Could the data below be copied out in full, word for word?
(Given data begins)
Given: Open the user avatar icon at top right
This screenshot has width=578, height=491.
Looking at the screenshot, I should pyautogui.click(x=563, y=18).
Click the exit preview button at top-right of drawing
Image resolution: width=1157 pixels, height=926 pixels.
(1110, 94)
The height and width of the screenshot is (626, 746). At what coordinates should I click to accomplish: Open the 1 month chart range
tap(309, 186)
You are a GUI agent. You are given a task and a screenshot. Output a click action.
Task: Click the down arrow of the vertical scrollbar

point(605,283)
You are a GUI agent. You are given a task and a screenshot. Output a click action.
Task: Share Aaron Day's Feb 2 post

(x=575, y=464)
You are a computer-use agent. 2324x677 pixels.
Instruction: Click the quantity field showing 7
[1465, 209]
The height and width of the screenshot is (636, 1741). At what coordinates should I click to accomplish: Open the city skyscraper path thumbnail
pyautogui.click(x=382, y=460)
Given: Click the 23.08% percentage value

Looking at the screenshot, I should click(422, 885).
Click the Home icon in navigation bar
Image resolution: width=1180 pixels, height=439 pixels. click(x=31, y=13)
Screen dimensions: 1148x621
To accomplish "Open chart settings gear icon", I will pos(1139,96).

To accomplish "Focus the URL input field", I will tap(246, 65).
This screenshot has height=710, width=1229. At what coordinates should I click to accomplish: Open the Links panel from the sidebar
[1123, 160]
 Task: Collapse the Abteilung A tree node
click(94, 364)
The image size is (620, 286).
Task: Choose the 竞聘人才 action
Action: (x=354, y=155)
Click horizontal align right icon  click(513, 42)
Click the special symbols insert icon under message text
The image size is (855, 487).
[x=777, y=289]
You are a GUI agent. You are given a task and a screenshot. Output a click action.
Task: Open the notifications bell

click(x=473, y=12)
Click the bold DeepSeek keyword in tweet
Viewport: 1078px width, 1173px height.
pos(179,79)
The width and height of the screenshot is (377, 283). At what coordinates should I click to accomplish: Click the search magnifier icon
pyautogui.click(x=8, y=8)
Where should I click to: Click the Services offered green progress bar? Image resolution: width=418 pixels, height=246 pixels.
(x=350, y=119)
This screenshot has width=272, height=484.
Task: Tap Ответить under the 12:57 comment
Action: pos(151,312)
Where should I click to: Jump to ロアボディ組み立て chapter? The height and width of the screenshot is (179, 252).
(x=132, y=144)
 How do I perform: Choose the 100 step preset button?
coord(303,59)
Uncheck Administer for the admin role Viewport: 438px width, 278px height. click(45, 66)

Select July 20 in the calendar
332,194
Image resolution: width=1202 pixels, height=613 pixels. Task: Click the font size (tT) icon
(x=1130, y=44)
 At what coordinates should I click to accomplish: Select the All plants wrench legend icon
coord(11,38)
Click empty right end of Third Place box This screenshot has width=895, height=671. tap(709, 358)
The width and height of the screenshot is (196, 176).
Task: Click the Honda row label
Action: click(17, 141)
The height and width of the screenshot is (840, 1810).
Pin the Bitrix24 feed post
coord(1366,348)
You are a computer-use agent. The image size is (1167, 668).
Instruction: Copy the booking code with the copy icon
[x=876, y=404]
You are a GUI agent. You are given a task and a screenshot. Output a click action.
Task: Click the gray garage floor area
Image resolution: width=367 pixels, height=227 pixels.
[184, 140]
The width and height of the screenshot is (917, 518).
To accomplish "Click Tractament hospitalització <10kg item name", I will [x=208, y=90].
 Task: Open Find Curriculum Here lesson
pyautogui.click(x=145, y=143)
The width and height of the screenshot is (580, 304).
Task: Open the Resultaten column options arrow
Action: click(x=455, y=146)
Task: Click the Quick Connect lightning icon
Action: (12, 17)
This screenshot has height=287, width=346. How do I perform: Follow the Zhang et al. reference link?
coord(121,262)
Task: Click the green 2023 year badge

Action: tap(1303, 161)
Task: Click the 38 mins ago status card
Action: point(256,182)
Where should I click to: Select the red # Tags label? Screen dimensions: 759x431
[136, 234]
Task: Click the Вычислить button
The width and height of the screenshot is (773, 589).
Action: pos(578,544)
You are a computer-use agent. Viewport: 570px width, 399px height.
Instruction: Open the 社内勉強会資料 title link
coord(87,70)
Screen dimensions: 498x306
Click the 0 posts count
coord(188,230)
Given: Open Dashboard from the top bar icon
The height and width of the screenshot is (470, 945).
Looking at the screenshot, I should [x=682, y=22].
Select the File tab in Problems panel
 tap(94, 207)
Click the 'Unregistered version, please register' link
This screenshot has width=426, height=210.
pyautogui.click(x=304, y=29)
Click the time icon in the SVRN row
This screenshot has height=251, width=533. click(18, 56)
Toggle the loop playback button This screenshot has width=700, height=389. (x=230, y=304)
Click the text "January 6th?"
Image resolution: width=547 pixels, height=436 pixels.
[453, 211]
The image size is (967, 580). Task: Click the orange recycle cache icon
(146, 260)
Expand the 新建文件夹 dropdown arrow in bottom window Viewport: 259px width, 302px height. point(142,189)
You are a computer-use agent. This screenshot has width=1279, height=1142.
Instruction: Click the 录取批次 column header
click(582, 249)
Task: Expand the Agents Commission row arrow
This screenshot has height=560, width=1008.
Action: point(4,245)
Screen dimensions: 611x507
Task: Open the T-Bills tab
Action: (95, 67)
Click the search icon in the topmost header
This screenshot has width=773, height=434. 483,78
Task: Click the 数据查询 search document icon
(Given data ends)
• [Output for this exercise]:
Given: Open the user avatar icon at top right
This screenshot has width=578, height=491.
Looking at the screenshot, I should pyautogui.click(x=563, y=18).
Click the exit preview button at top-right of drawing
Image resolution: width=1157 pixels, height=926 pixels.
(1110, 94)
The height and width of the screenshot is (626, 746). At what coordinates should I click to accomplish: Open the 1 month chart range
tap(309, 186)
You are a GUI agent. You are given a task and a screenshot. Output a click action.
Task: Click the down arrow of the vertical scrollbar

point(605,283)
You are a GUI agent. You are given a task and a screenshot. Output a click action.
Task: Share Aaron Day's Feb 2 post

(x=575, y=464)
You are a computer-use agent. 2324x677 pixels.
Instruction: Click the quantity field showing 7
[1465, 209]
The height and width of the screenshot is (636, 1741). At what coordinates should I click to accomplish: Open the city skyscraper path thumbnail
pyautogui.click(x=382, y=460)
Given: Click the 23.08% percentage value

Looking at the screenshot, I should click(422, 885).
Click the Home icon in navigation bar
Image resolution: width=1180 pixels, height=439 pixels. click(x=31, y=13)
Screen dimensions: 1148x621
To accomplish "Open chart settings gear icon", I will pos(1139,96).

To accomplish "Focus the URL input field", I will tap(246, 65).
This screenshot has height=710, width=1229. At what coordinates should I click to accomplish: Open the Links panel from the sidebar
[1123, 160]
 Task: Collapse the Abteilung A tree node
click(94, 364)
The image size is (620, 286).
Task: Choose the 竞聘人才 action
Action: (x=354, y=155)
Click horizontal align right icon  click(513, 42)
Click the special symbols insert icon under message text
The image size is (855, 487).
[x=777, y=289]
You are a GUI agent. You are given a task and a screenshot. Output a click action.
Task: Open the notifications bell

click(x=473, y=12)
Click the bold DeepSeek keyword in tweet
Viewport: 1078px width, 1173px height.
pos(179,79)
The width and height of the screenshot is (377, 283). At what coordinates should I click to accomplish: Click the search magnifier icon
pyautogui.click(x=8, y=8)
Where should I click to: Click the Services offered green progress bar? Image resolution: width=418 pixels, height=246 pixels.
(x=350, y=119)
This screenshot has width=272, height=484.
Task: Tap Ответить under the 12:57 comment
Action: pos(151,312)
Where should I click to: Jump to ロアボディ組み立て chapter? The height and width of the screenshot is (179, 252).
(x=132, y=144)
 How do I perform: Choose the 100 step preset button?
coord(303,59)
Uncheck Administer for the admin role Viewport: 438px width, 278px height. click(45, 66)

Select July 20 in the calendar
332,194
Image resolution: width=1202 pixels, height=613 pixels. Task: Click the font size (tT) icon
(x=1130, y=44)
 At what coordinates should I click to accomplish: Select the All plants wrench legend icon
coord(11,38)
Click empty right end of Third Place box This screenshot has width=895, height=671. tap(709, 358)
The width and height of the screenshot is (196, 176).
Task: Click the Honda row label
Action: click(17, 141)
The height and width of the screenshot is (840, 1810).
Pin the Bitrix24 feed post
coord(1366,348)
You are a computer-use agent. The image size is (1167, 668).
Instruction: Copy the booking code with the copy icon
[x=876, y=404]
You are a GUI agent. You are given a task and a screenshot. Output a click action.
Task: Click the gray garage floor area
Image resolution: width=367 pixels, height=227 pixels.
[184, 140]
The width and height of the screenshot is (917, 518).
To accomplish "Click Tractament hospitalització <10kg item name", I will [x=208, y=90].
 Task: Open Find Curriculum Here lesson
pyautogui.click(x=145, y=143)
The width and height of the screenshot is (580, 304).
Task: Open the Resultaten column options arrow
Action: click(x=455, y=146)
Task: Click the Quick Connect lightning icon
Action: (12, 17)
This screenshot has height=287, width=346. How do I perform: Follow the Zhang et al. reference link?
coord(121,262)
Task: Click the green 2023 year badge

Action: tap(1303, 161)
Task: Click the 38 mins ago status card
Action: point(256,182)
Where should I click to: Select the red # Tags label? Screen dimensions: 759x431
[136, 234]
Task: Click the Вычислить button
The width and height of the screenshot is (773, 589).
Action: pos(578,544)
You are a computer-use agent. Viewport: 570px width, 399px height.
Instruction: Open the 社内勉強会資料 title link
coord(87,70)
Screen dimensions: 498x306
Click the 0 posts count
coord(188,230)
Given: Open Dashboard from the top bar icon
The height and width of the screenshot is (470, 945).
Looking at the screenshot, I should [x=682, y=22].
Select the File tab in Problems panel
 tap(94, 207)
Click the 'Unregistered version, please register' link
This screenshot has width=426, height=210.
pyautogui.click(x=304, y=29)
Click the time icon in the SVRN row
This screenshot has height=251, width=533. click(18, 56)
Toggle the loop playback button This screenshot has width=700, height=389. (x=230, y=304)
Click the text "January 6th?"
Image resolution: width=547 pixels, height=436 pixels.
[453, 211]
The image size is (967, 580). Task: Click the orange recycle cache icon
(146, 260)
Expand the 新建文件夹 dropdown arrow in bottom window Viewport: 259px width, 302px height. point(142,189)
You are a computer-use agent. This screenshot has width=1279, height=1142.
Instruction: Click the 录取批次 column header
click(582, 249)
Task: Expand the Agents Commission row arrow
This screenshot has height=560, width=1008.
Action: point(4,245)
Screen dimensions: 611x507
Task: Open the T-Bills tab
Action: (95, 67)
Click the search icon in the topmost header
This screenshot has width=773, height=434. 483,78
Task: Click the 数据查询 search document icon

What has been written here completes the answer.